MLE (Maximum Likelihood Estimation)
MLE (Maximum Likelihood Estimation) 대해 알아봅시다.
*본 게시글은 유튜브 ‘공돌이의 수학정리노트’ 최대우도법(Maximum Likelihood Estimation) 소개, 블로그 ‘공돌이의 수학정리노트’ 최대우도법(MLE) 자료를 참고한 점임을 알립니다.
MLE (Maximum Likelihood Estimation)
1. 정의
MLE의 기본 아이디어는 주어진 데이터 집합 \(X = \{x_1, x_2, ...,x_n\}\)에 대해, 이 데이터가 특정 확률 분포에서 나왔다고 가정할 때, 그 확률 분포의 파라미터 \(\theta\) 추정하는 것입니다. 이때 우리는 다음의 우도(likelihood) 함수\(L(\theta; \mathbf{X})\)를 최대화하는 \(\theta\)를 찾습니다.
2. 우도 함수 (Likelihood Function)
우도 함수는 주어진 파라미터 \(\theta\) 하에서 데이터 \(𝑋\)가 관찰될 확률을 나타냅니다. 이 함수는 다음과 같이 정의됩니다.
\[L(\theta; \mathbf{X}) = P(\mathbf{X} ; \theta)\]위 수식에서 \(P(\mathbf{X};\theta)\)는 파라미터 \(\theta\)하에서 데이터 \(X\)가 관찰될 확률을 의미합니다.
만약 각 데이터 \(x_i\)가 독립적이고 동일한 분포(Identically Distributed)를 따른다고 가정하면, 우도 함수는 개별 데이터가 주어진 파라미터에서 발생할 확률의 곱으로 나타낼 수 있습니다.
\[L(\theta; \mathbf{X}) = \prod_{i=1}^{n} P(x_i ; \theta)\] \[(독립적인\ 데이터일\ 경우)\]3. 로그 우도 함수 (Log-Likelihood Function)
우도 함수를 최대화하는 것은 계산적으로 복잡할 수 있으므로, 로그를 취한 로그 우도 함수를 사용하여 계산을 단순화합니다. 로그 우도 함수는 다음과 같이 정의됩니다.
\[\ell(\theta; \mathbf{X}) = \log L(\theta; \mathbf{X}) = \sum_{i=1}^{n} \log P(x_i ; \theta)\]로그를 취해도 최적화 문제는 변하지 않으므로, MLE 문제는 다음과 같이 변환됩니다.

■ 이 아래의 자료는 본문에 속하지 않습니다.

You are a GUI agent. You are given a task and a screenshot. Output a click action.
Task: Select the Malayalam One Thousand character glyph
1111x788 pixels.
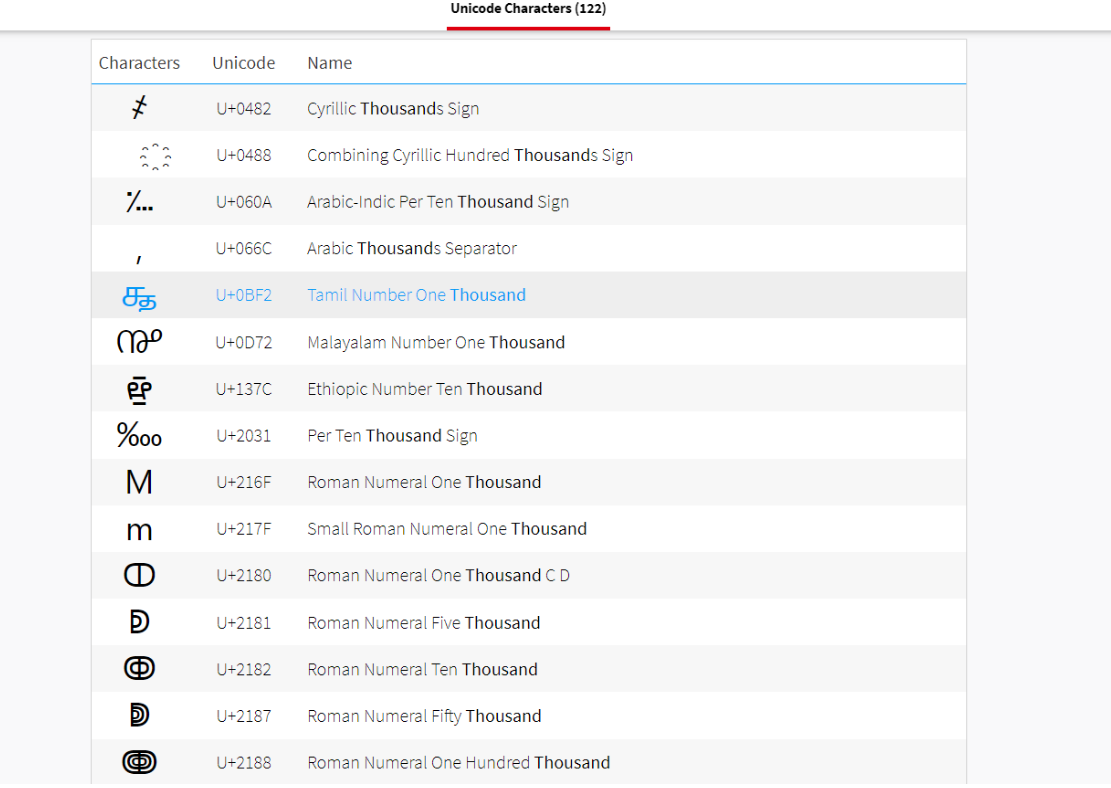(x=139, y=343)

\[\hat{\theta} = \arg\max_{\theta} \ell(\theta; \mathbf{X})\]4. MLE의 증명
MLE는 로그 우도 함수 \(\ell(\theta; \mathbf{X})\)를 최대화하는 파라미터 \(\theta\)를 찾는 문제입니다. 이 과정은 다음과 같은 절차를 통해 이루어집니다.
절차
(1) 로그 우도 함수의 미분: 먼저 로그 우도 함수 \(\ell(\theta; \mathbf{X})\)를 파라미터 \(\theta\)에 대해 미분합니다.
\[\frac{\partial \ell}{\partial \theta}\](2) 최대값을 찾기 위해 0으로 설정합니다. 이 미분 값을 0으로 설정하여 \(\theta\)에 대한 방정식을 만듭니다.
\[\frac{\partial \ell}{\partial \theta} = 0\](3) 파라미터 \(\theta\)를 추정합니다. 이 방정식을 풀어 최적의 \(\theta\) 값을 구합니다.
정규 분포에서의 MLE
정규분포를 예로 들어 설명해보겠습니다. 데이터 \(X = \{x_1, x_2, ...,x_n\}\)가 평균 \(\mu\)와 분산 \(\sigma^2\)를 갖는 정규분포\(\mathcal{N}(\mu, \sigma^2)\)에서 나왔다고 가정합시다. 이때, 각 데이터 \(x_i\)의 확률 밀도 함수(PDF)는 다음과 같습니다.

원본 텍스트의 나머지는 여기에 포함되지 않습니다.